Camici bianchi a responsabilità professionale limitata. Ci aveva provato sulla carta la legge Balduzzi (158/12) a circoscrivere la responsabilità dei medici sostenendo che «il medico che si attiene a linee guida e buone pratiche accreditate dalla comunità scientifica non risponde penalmente per colpa lieve», ci riesce ora in pratica una sentenza del tribunale di Milano che ha stabilito come non sia più il medico a dover provare la propria correttezza professionale, ma il paziente a dimostrarne la colpa.
Il disposto del tribunale lombardo è l’ultimo atto di un processo intentato contro il Policlinico e un suo medico accusati dell’avvenuta paralisi delle corde vocali di un paziente, presunta colpa dalla quale, secondo i giudici milanesi non sta più al medico difendersi, ma al paziente dimostrare. E che oltretutto si prescrive in cinque anni e non in dieci come è stato fino ad ora. Si tratta di una sentenza, definita «storica» dal presidente dell’ordine dei medici di Milano Roberto Carlo Rossi, che capovolge la prassi consolidata in materia, rivoluzionando il sistema della responsabilità civile da malpractice medica, alleggerendo i rischi che gravano su centinaia di migliaia di medici ospedalieri. «È una sentenza che va anche in direzione di una maggior tutela dei pazienti e del Servizio sanitario pubblico, perché fa venir meno alcune delle ragioni della cosiddetta medicina difensiva».
Fenomeno che ha dei costi che sono lievitati sempre di più negli ultimi anni. Basti pensare che secondo i dati diffusi nel luglio 2014 dall’Ania, l’Associazione nazionale delle imprese assicuratrici, la medicina difensiva pesa per circa l’11,8% nella spesa sanitaria complessiva. Un onere di circa 13 miliardi che potrebbe essere ridimensionato affrontando le cause che hanno dilatato il fenomeno della malpractice medica.

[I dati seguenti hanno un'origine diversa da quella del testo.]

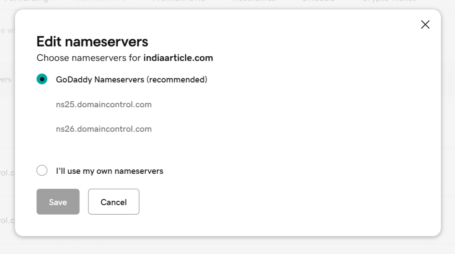Screen dimensions: 455x254
Task: Click the Cancel button
Action: coord(114,202)
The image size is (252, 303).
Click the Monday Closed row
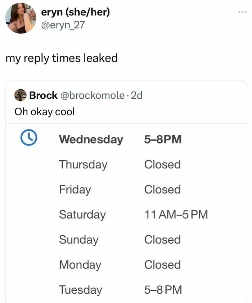[x=162, y=265]
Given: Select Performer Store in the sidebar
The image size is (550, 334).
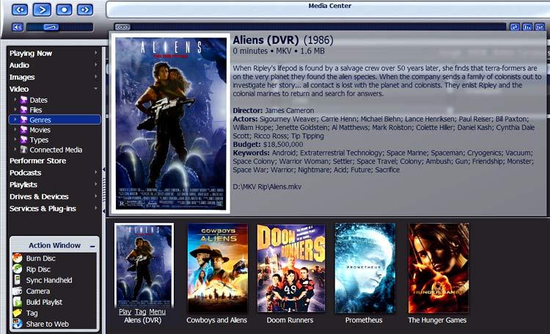Looking at the screenshot, I should click(37, 161).
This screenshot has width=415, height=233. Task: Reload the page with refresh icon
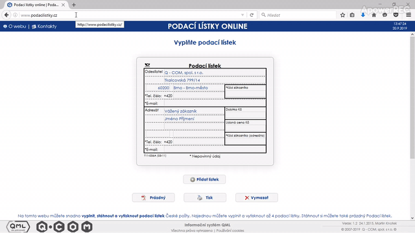pos(252,15)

Resta ora da capire se e in che modo la sentenza farà giurisprudenza nei confronti di tutti i medici o se avrà un’efficacia limitata al solo ambito ospedaliero. Un sostegno in questo senso dovrebbe arrivare dall’atteso dpr attuativo della legge Balduzzi che punta ad agevolare la copertura assicurativa per le specialità particolarmente a rischio, a circoscrivere le responsabilità dei camici bianchi e a limitare i costi dei risarcimenti. Questa assicurazione copre il medico sia che operi in una struttura pubblica o privata sia come libero professionista (solo questo però ha l’obbligo di stipularla) dalle richieste di risarcimento che si possono presentare a seguito di errori commessi nell’esercizio della professione. Il provvedimento (ora in Conferenza stato-regioni) dovrebbe inoltre dare al mercato assicurativo paletti precisi per quanto riguarda massimali e premi e più certezze ai liberi professionisti. Le polizze hanno sfiorato i 500 milioni di euro nel 2011 e i premi per i medici oltre 540 milioni.
Il report dell’Ania rivela un aumento fino al raddoppio della stima dei costi dei rimborsi negli anni. La crescita esponenziale di richieste danni per presunti casi di malasanità fa fuggire le Asl dalle assicurazioni, perché sempre più care. Mentre le assicurazioni preferiscono rinunciare a questo tipo di contratti troppo poco vantaggiosi per loro. E qui dovrebbe intervenire l’apposito Fondo rischi sanitari predisposto dal dpr per garantire idonee coperture assicurative per chi opera nelle cosiddette aree a rischio, non per numero di incidenti ma per onerosità dei risarcimenti per singolo sinistro, (ginecologia, chirurgia, ortopedia e anestesia). Secondo il provvedimento vi si potrà accedere qualora venga richiesto un premio che non rientri nei parametri e nelle condizioni standard definiti dal Comitato, oppure se il mercato assicurativo rifiuti la relativa copertura. In ogni caso vi sarà una priorità di accesso per i più giovani.